Damals war's: SEPULTURA - "Roots" wird 20!
19.11.2016 | 00:33Kaum zu glauben, aber es sind wirklich bereits ganze 20 Jahre ins Land gezogen, seit am 20. Februar 1996 eine Bombe mit Namen "Roots" in der Metalwelt einschlug. Dieser Umstand ist natürlich auch den beteiligten Mitmusikern nicht verborgen geblieben und so nutzen Max und Igor Cavalera das Jubliäum dazu, diese legendäre Scheibe gemeinsam mit ihren CAVALERA CONSPIRACY-Mitstreitern auf einer ausgedehnten Europa-Tour noch einmal auf die Bühne zu bringen. Für uns Anlass genug, um einen zum Teil persönlichen Blick auf die Geschichte der Scheibe zu werfen.
Die Story von "Roots" beginnt allerdings weit weniger versöhnlich, als es der aktuelle Ruf der Platte vermuten lässt, denn die Kritiker waren teilweise erst einmal überhaupt nicht begeistert von der neuen Ausrichtung der aufstrebenden Thrasher SEPULUTRA. Zuvor hatten die vier Brasilianer nämlich mit "Beneath The Remains", "Arise" und dem Erfolgsalbum "Chaos A.D." praktisch im Alleingang dem zu diesem Zeitpunkt schon etwas angestaubten Genre neues Leben eingehaucht. Doch bereits mit der Wahl des Produzenten für seinen nächsten Streich deutete das Quartett an, dass sich die Fans auf einige Veränderungen einstellen mussten. Hinter den Reglern nahm niemand geringerer Platz als Ross Robinson, der zu dieser Zeit dank seiner Arbeit mit den DEFTONES und KORN als Schmied der Nu-Metal-Welle galt. Die Gastaufritte von Jonathan Davis (KORN), DJ Lethal (LIMP BIZKIT) und Mike Patton (FAITH NO MORE) riefen dann endgültig die Szene-Polizei auf den Plan, welche die Platte zum Release dann auch passenderweise als Anbiederung an den neuen Trend abstempelte.
Musikalisch kann dieser Vorwurf auch nach 20 Jahren nicht ganz von der Hand gewiesen werden, denn der Flirt mit den knarzigen Riffs der Nu-Metal-Welle ist auf "Roots" deutlich zu hören, auch wenn der Opener 'Roots Bloody Roots' das nicht direkt vermuten lässt.
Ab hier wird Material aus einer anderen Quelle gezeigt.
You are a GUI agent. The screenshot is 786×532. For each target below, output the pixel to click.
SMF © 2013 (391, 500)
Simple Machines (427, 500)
Immerhin destilliert der Track alle Trademarks von SEPULTURA zu einer wütenden 3 Minuten und 30 Sekunden andauernden Attacke, womit der Track vollkommen zu recht bis heute das größte Aushängeschild der Brasilianer ist und gleichzeitig wohl zu den Songs gehört, die absolut jeder Metalfan kennt, zumindestens sofern er die letzten zwei Jahrzehnte nicht unter einem großen Felsen oder hinter dem Mond verbracht hat. In die gleiche Kerbe schlägt auch das folgende 'Attitude', das mit seinen treibenden Riffs ebenso gut auch auf den Vorgänger "Chaos A.D" gepasst hätte.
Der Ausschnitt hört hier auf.